No Black Cardamom? Find Your Substitute

Select what you have available — the tool shows the right amounts, what flavor you’ll lose, and how to partially compensate. Note: no substitute fully replicates the camphor-smoke profile of black cardamom in a 3-4 hour slow cook.

Green Cardamom — Best Available Substitute
Amount to Use Half the quantity — 1.5 pods instead of 3 black
Flavour Lost Camphor smokiness, earthy depth — entirely absent
Compensation Add ¼ tsp smoked paprika + 1 extra bay leaf

💡 Green cardamom’s linalool is highly volatile — add it in the last 45 minutes of cooking, not at the start. This preserves what little floral note it contributes. The nihari will taste cleaner but lack the characteristic smokiness of Burns Road street style.

Star Anise — Good for Broth-Heavy Nihari
Amount to Use 1 whole star anise per 2 black cardamom pods replaced
Flavour Lost Camphor, menthol — replaced with anise sweetness
Compensation Add ⅛ tsp ground nutmeg + pinch of clove powder

💡 Star anise is already in authentic nihari masala, so this doesn’t clash — it simply over-indexes on its own note. Result: a slightly sweeter, more anise-forward gravy that works acceptably. Use with restraint — star anise can overwhelm if overused.

Cloves + Cumin Seeds — Last-Resort Whole-Spice Option
Amount to Use 1 clove + 2 tsp cumin per black cardamom pod
Flavour Lost All smokiness — result is a simpler, sharper masala
Compensation ½ tsp smoked paprika stirred in with the atta slurry

💡 This combination can work in a pinch — cloves provide some of the intensity and cumin adds earthiness. But the nihari will taste noticeably more like a generic curry than an authentic nalli nihari. Consider ordering black cardamom online for the next batch.

Smoked Paprika Only — Absolute Last Resort
Amount to Use ½ tsp total — add with ground spices, not at blooming stage
Flavour Lost Menthol, camphor, all aromatic complexity of black cardamom
Compensation None sufficient — this is damage control only

💡 Smoked paprika provides a surface-level smokiness but lacks the volatile aromatic compounds that make black cardamom irreplaceable. It will colour the gravy and add a faint smoke note, but the nihari will taste like a western beef stew with Pakistani spices — not the real thing.

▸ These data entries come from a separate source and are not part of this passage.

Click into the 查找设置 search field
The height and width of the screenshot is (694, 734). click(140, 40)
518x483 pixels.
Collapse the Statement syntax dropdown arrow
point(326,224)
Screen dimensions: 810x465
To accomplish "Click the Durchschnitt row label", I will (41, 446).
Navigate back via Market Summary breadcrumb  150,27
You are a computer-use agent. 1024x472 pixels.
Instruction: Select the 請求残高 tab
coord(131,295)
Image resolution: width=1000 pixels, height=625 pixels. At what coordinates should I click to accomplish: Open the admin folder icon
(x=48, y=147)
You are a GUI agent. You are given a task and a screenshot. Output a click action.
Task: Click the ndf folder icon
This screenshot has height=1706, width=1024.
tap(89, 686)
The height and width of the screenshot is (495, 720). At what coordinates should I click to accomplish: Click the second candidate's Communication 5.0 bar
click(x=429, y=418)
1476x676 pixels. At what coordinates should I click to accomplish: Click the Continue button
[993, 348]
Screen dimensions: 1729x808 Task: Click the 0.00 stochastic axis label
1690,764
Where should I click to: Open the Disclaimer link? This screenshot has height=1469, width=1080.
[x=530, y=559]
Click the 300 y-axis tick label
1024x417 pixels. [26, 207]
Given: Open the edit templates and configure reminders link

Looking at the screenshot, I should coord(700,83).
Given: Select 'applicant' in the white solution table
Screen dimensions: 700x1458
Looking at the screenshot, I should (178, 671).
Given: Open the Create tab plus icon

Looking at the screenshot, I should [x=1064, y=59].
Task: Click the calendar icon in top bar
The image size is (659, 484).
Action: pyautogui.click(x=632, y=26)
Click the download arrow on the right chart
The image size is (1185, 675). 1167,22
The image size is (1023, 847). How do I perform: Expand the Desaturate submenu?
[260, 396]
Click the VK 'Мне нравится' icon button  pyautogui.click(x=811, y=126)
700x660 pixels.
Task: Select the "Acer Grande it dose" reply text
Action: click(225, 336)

Skip It — Here’s the Honest Impact
Proceed Without? Yes, but the result is fundamentally different
Flavour Impact Missing earthy smokiness — tastes like generic spiced beef curry
Authenticity Rating ≈ 55% — still a good meal, not authentic nihari

💡 Nihari without black cardamom is technically possible but not recommended if your goal is the street-food experience. The dish will be good — the other spices are complex enough — but the camphor-smoke note that defines nalli nihari’s identity will be entirely absent. Buy black cardamom for the next time and adjust expectations now.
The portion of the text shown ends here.